В браке тяжело сберечь великодушие, подлинное, неиссякающее. И почти невозможно, если подразумевается, что твоему партнеру требуется отдалиться от тебя на шаг, если не сказать на тысячи миль. Знаю, что не проявила великодушия к будущему проекту мужа – этой его идее с коллекцией отзвуков прошлого. Признаю, что, безусловно, все это время старалась уколоть, морально отделать его.
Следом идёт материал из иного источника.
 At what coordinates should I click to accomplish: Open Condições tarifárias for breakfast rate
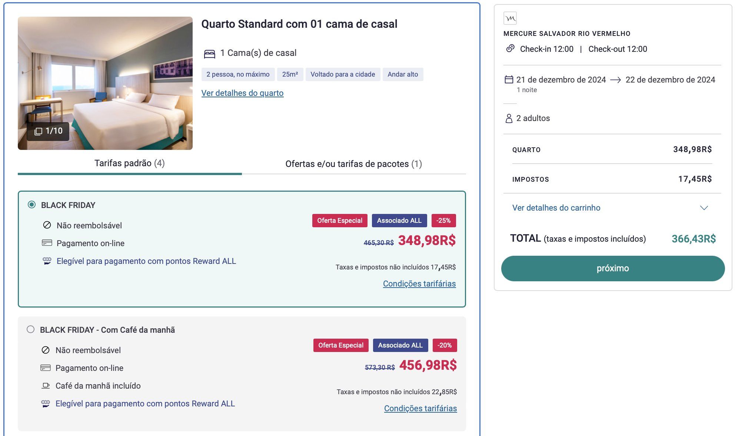[420, 409]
Проблема – моя проблема – должно быть, в том, что я все еще люблю его, во всяком случае я не смогла бы жить, не видя ежедневную хореографию его присутствия: его рассеянную, отчужденную, временами бесшабашную, но неизменно чарующую манеру расхаживать туда-сюда, когда он охотится на звуки, его скорбную мину, когда он прослушивает сделанные записи; его восхитительные длинные, смуглые, поджарые ноги и слегка сутулые плечи; маленькие завитки на затылке; и его движения, методичные и естественные, когда он утром варит кофе, монтирует звуковые фрагменты и иногда занимается со мной любовью.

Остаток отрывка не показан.